→ **Short exercise**: Rewrite the records from the line with "Click into the AccountName value text area" to the line with "(x=680, y=162)", both included, as a numbered list without the blank lines.

→ **Task input**:
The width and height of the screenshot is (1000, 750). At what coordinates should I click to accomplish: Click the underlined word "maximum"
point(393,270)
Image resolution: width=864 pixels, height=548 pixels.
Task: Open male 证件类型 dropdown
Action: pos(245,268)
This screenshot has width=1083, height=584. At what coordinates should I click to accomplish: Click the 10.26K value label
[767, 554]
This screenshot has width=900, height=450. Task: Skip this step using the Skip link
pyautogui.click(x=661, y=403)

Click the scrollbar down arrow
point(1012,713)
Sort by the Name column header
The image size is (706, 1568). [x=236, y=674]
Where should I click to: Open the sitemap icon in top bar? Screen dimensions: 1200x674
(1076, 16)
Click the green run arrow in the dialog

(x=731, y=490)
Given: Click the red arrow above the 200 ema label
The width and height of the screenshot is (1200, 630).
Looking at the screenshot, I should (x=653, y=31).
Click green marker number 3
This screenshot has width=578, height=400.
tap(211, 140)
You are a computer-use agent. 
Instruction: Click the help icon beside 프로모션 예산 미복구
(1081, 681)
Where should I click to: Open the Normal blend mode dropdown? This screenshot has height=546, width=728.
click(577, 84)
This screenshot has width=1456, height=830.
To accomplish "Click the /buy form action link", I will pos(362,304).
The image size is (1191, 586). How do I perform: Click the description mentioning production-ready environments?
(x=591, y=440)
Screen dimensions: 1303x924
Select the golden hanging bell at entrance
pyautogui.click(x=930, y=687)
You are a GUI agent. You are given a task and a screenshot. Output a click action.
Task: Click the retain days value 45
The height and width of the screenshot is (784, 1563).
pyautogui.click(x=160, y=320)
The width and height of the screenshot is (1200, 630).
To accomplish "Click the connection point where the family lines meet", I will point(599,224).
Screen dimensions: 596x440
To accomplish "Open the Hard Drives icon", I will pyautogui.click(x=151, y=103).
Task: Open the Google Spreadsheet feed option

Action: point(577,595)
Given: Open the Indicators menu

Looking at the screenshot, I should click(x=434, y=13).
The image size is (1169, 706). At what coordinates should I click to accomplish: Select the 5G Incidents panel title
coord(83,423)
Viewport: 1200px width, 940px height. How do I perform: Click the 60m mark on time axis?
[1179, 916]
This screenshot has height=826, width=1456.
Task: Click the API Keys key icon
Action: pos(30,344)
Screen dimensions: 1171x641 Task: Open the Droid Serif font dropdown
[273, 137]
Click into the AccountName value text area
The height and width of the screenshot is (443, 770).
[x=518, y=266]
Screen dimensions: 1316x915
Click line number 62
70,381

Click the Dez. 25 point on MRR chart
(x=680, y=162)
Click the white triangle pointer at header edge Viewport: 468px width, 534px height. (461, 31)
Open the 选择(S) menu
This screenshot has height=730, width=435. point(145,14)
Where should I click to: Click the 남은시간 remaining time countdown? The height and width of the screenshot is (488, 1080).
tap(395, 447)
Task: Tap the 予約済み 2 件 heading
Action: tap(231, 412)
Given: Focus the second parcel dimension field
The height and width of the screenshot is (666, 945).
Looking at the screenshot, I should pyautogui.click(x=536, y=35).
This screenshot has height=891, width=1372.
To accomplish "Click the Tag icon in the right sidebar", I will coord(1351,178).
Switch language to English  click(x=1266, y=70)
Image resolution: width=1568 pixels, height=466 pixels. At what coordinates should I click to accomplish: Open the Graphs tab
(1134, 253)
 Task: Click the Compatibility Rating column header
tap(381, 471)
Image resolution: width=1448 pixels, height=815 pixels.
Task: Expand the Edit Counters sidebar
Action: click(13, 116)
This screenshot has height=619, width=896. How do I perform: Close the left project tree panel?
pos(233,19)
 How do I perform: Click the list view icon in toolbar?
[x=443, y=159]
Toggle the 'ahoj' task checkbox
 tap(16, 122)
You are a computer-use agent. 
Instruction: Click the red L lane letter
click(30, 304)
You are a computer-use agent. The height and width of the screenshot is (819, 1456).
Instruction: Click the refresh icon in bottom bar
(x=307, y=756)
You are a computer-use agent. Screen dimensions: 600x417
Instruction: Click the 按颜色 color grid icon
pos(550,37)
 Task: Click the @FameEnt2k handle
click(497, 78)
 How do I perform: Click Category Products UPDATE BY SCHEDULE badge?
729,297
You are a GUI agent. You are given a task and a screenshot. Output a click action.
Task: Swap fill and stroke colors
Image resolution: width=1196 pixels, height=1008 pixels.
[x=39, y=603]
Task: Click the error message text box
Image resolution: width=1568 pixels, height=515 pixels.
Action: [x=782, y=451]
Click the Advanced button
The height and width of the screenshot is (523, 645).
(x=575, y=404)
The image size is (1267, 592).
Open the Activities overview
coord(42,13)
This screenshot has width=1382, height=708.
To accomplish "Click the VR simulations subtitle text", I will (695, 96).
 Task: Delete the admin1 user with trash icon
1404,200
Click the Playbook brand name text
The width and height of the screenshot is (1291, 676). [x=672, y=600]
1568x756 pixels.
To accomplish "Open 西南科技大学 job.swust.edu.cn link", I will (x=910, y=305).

→ **The output**:
1. Click into the AccountName value text area
2. The height and width of the screenshot is (443, 770).
3. [x=518, y=266]
4. Screen dimensions: 1316x915
5. Click line number 62
6. 70,381
7. Click the Dez. 25 point on MRR chart
8. (x=680, y=162)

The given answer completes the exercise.